Santiago F.C.
- Full name: Santiago Fútbol Club
- Nickname: La Chaguiza
- Founded: August 2017; 9 years ago
- Ground: La Capilla Soccer Park Allende, Nuevo León
- Capacity: 1,000
- Owner: José Celestino Martínez
- Chairman: José Celestino Martínez
- Manager: Martín Moreno
- League: Liga Premier (Premier A)
- 2025–26: Liga Premier (Serie A) Regular phase: 2nd (Group II) Final phase: Reclassification
| Home colours | Away colours |

= Santiago F.C. =

Santiago F.C. is a Mexican football club based in Allende, Nuevo León that competes in the Premier A, the intermediate branch of the Liga Premier de México, the third division level of Mexican football.

==History==
The team was founded in 2017 as FCD Bulls de Santiago, a team associated with a soccer school owned by the Texan team FC Dallas, the school was based in Santiago, Nuevo León, a town integrated into the Monterrey metropolitan area, due to their relationship, the team could send footballers to train in the minor leagues of the United States. Since its foundation the team was registered in the Tercera División de México.

In 2022, the team ended its direct relationship with FC Dallas, but maintaining an alliance agreement, for which it was renamed Santiago Fútbol Club, although maintaining the place and rights to play in the Tercera División.

On July 18, 2023, the team was promoted to the Liga Premier – Serie B. Santiago F.C. then acquired the Mazorqueros F.C. franchise, place that had been left free after the dissolution and relocation of that team to the state of Nuevo León, thus Santiago F.C. managed to improve its position in Mexican football. However, for administrative reasons, the Liga Premier team is officially named Club de Fútbol Santiago, although the club maintains the original name on its uniforms, shields, communications and other graphic identities.
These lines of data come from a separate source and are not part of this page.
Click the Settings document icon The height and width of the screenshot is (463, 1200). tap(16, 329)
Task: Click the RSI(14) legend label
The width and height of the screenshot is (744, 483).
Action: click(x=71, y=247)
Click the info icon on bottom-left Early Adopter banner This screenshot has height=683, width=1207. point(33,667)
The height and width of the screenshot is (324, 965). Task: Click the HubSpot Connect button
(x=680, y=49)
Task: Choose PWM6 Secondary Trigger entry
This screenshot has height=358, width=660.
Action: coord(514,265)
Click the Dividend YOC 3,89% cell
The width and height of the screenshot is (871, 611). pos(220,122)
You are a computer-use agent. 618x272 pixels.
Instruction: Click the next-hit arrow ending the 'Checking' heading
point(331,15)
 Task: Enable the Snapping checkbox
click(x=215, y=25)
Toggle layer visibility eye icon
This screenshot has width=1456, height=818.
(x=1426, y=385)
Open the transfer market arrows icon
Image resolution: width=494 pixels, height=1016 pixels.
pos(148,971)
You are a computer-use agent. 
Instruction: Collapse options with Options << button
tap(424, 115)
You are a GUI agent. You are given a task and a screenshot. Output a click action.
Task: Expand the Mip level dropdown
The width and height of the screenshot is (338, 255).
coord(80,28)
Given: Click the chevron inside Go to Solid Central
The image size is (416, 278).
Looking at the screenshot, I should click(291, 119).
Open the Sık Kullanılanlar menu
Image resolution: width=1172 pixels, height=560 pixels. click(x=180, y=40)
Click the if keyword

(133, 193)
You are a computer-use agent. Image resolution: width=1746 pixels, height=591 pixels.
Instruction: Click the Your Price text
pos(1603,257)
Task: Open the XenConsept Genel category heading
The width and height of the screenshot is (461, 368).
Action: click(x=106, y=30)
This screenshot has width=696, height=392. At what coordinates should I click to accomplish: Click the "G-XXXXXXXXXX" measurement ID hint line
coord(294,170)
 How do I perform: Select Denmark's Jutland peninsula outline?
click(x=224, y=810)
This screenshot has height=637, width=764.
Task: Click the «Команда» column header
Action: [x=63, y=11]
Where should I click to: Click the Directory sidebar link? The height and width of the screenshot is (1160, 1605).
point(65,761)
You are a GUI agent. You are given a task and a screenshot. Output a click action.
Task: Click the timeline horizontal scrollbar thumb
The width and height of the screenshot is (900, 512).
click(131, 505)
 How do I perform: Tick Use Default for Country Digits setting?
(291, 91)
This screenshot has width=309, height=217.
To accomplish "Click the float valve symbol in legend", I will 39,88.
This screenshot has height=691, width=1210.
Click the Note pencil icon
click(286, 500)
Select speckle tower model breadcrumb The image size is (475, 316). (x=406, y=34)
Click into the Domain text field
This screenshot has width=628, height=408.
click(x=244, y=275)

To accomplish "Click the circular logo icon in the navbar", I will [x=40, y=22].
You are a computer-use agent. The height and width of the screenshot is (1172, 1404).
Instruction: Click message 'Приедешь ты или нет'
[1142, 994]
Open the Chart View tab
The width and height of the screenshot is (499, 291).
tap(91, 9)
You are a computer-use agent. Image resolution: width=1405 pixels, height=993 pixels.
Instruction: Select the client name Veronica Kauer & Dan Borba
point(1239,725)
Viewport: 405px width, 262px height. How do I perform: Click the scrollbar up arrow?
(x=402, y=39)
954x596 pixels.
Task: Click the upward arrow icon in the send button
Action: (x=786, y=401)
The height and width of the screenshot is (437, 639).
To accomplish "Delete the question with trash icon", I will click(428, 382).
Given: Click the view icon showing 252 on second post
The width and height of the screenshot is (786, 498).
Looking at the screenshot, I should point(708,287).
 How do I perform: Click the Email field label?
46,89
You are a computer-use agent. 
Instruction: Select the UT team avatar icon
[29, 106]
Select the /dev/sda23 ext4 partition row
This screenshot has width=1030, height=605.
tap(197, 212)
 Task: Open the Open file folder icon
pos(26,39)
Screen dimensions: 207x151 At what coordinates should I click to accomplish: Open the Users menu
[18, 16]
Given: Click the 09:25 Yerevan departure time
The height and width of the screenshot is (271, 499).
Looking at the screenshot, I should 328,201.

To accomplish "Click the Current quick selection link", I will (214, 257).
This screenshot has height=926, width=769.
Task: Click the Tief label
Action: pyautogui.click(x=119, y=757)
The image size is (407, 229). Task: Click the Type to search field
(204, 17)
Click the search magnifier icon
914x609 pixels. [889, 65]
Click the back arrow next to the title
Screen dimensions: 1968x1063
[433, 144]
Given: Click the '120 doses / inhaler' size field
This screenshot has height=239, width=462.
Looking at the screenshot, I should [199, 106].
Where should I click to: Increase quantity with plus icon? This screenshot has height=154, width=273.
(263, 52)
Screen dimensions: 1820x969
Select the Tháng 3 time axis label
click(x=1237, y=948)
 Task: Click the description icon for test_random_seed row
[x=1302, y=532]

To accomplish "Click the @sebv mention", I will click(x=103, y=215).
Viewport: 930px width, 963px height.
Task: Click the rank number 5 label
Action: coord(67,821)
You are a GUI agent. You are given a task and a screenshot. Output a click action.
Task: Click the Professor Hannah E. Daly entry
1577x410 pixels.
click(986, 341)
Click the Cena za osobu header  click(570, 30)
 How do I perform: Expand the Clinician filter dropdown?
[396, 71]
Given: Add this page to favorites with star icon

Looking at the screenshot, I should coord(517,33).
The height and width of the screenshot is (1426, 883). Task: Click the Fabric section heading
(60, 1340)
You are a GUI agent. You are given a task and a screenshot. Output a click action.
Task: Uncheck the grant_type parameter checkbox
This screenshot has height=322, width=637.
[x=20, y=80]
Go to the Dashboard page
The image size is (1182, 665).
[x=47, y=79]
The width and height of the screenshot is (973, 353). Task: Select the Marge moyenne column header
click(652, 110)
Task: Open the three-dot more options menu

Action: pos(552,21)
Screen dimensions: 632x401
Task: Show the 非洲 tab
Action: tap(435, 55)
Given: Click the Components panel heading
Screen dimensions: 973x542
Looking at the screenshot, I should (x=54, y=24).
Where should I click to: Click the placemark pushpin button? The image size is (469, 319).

In the 2024–25 season, the club won both tournaments, thus achieving promotion to the Liga Premier – Serie A.

==Honors==
- Serie B de México Champions: 2
Apertura 2024
Clausura 2025
- Copa Conecta Champions: 1
2025

==Players==
===First-team squad===

| No. | Pos. | Nation | Player |
|---|---|---|---|
| 2 | DF | MEX | José Macías |
| 3 | DF | COL | Edson Acevedo |
| 4 | DF | MEX | César Ruiz |
| 6 | MF | MEX | José Ángel Rodríguez |
| 7 | DF | MEX | Johan Rodríguez |
| 8 | DF | MEX | Érick Ávalos |
| 9 | FW | MEX | Sergio Gámez |
| 10 | MF | MEX | Luis Chairez |
| 11 | FW | MEX | Juan Jesús Noguez |
| 12 | GK | MEX | Jesús Tamayo |
| 14 | FW | USA | Romario Domínguez |
| 15 | DF | MEX | Kevin Cedillo |
| 17 | MF | MEX | Pablo Sánchez (on loan from Monterrey) |
| 18 | MF | MEX | José Ontiveros |
| 19 | MF | MEX | Bryan Romero |

| No. | Pos. | Nation | Player |
|---|---|---|---|
| 20 | FW | MEX | Josué Morales |
| 21 | DF | MEX | Mauricio Morales |
| 22 | MF | MEX | Pedro Cárdenas |
| 23 | DF | MEX | Lenin Francés |
| 25 | DF | MEX | Antouan Hernández |
| 26 | FW | MEX | Edson Cárdenas |
| 27 | MF | MEX | Diego Luna |
| 28 | FW | MEX | José Martínez |
| 29 | GK | MEX | Érick González |
| 30 | MF | MEX | Ernesto Contreras |
| 31 | MF | MEX | Fabián Salas |
| 35 | MF | MEX | Kleber Cano |
| 36 | FW | MEX | Gabriel Uresti |
| 39 | MF | MEX | José Treviño |
| 40 | MF | MEX | Rodrigo Ramos |

===Reserve teams===
- Santiago (Liga TDP)
Reserve team that plays in the Liga TDP, the fourth level of the Mexican league system.